De qualquer modo, a eventual falta de prestação de informações complementares sobre os critérios de escolha dos trabalhadores abrangidos pelo despedimento colectivo, não constitui um fundamento susceptível de gerar a ilicitude do próprio despedimento colectivo, pois não integra nenhum dos fundamentos previstos no art. 24º nº 1 da LCCT».
No que respeita ainda aos critérios de selecção sustenta também o Autor que não foram seguidos os elencados no nº 2 do art. 27º do DL 64-A/89 e que têm plena aplicação ao despedimento colectivo...
Mas como se decidiu no Ac da RP de 18/5/98 – Proc. 9810376 (www.dsgi.pt/jtrp) na selecção dos trabalhadores não há critérios legais de preferência a respeitar, sendo a entidade empregadora livre de fazer essa selecção. E a verdade é que o DL 372-A/75 estabelecia no art. 18º «Preferências na manutenção do emprego» no respeitante ao despedimento colectivo, o que não veio a fazer no DL 64-A/89 salvo no que respeita aos representantes sindicais e membros das comissões de trabalhadores nos casos identificados no art. 23º. Porém, não sendo respeitadas essas preferências, tal desrespeito apenas confere direito a indemnização (cfr nº 4 do art. 23º do DL 64-A/89).
Conclui-se pois pela inaplicabilidade do art. 27º nº 2 do DL 64-A/89. Aliás, repare-se que o art. 32º c) prevê claramente a sanção da nulidade da cessação do contrato de trabalho verificando-se o vício de violação dos critérios enunciados no nº 2 do art. 27º, vício esse que não é apontado no art. 24º no que concerne ao despedimento colectivo”.
V – Da insuficiência da matéria de facto:
Pretende o Recorrente a anulação do saneador-sentença a fim de ser quesitada a matéria alegada nos artigos 83º, 85º e 86º da Petição Inicial.
Ora, é necessário ter presente que a lei aplicável impõe ao julgador que decida no despacho saneador se procedem os fundamentos invocados para o despedimento colectivo (cfr. art0 160º, n. 2 b) e n. 3 do Cód.

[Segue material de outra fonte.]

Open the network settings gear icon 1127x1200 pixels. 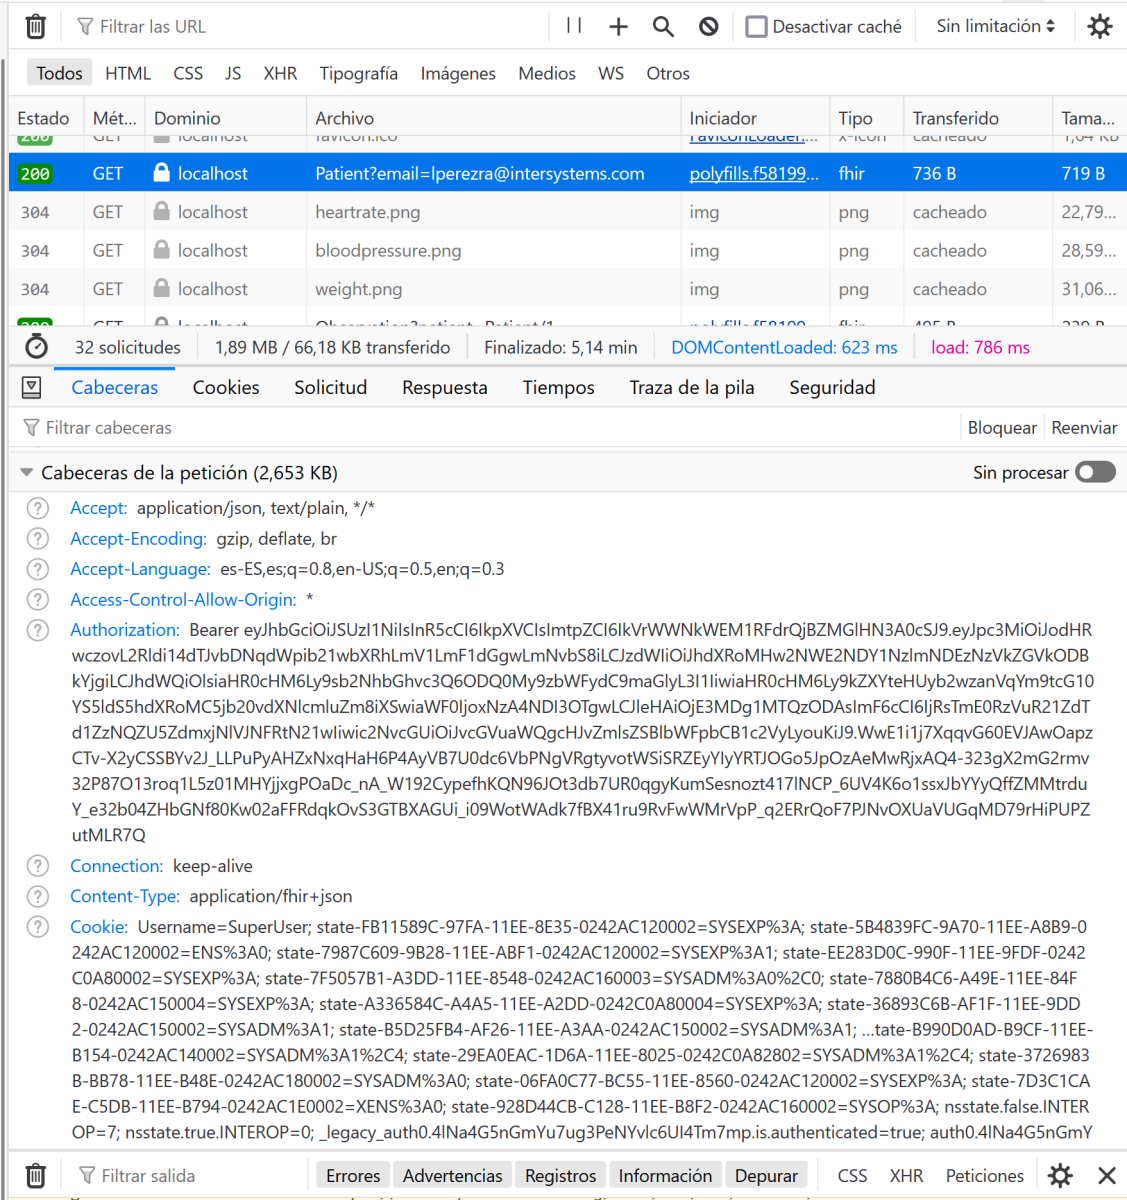[1099, 27]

Proc. Trabalho).
Neste sentido se pronuncia BERNARDO LOBO XAVIER, (ob. cjt. pag. 569): “Sendo assim, parece que o juiz forma a sua decisão sobre a matéria fáctica assente sobre os documentos juntos e ainda tendo em conta os juízos fácticos, informativos e técnicos emitidos pelo assessor ou assessores.
(... )O preceito do art0 160º não pode ser ignorado pelo juiz, que deverá orientar a actividade dos assessores em termos de decidir logo no despacho saneador (...)”.
Por outro lado, como refere a Apelada, “a forma genérica, abstracta e sem qualquer sustentação documental. como o Autor, ora apelante, suscita tal matéria na sua petição inicial, não indicia a existência de factos ou situações concretas que possam pôr em crise a “queda” ou desaparecimento de postos de trabalho que justifica o despedimento colectivo”.
Improcedem, nestes termos, as conclusões da alegação do Recorrente.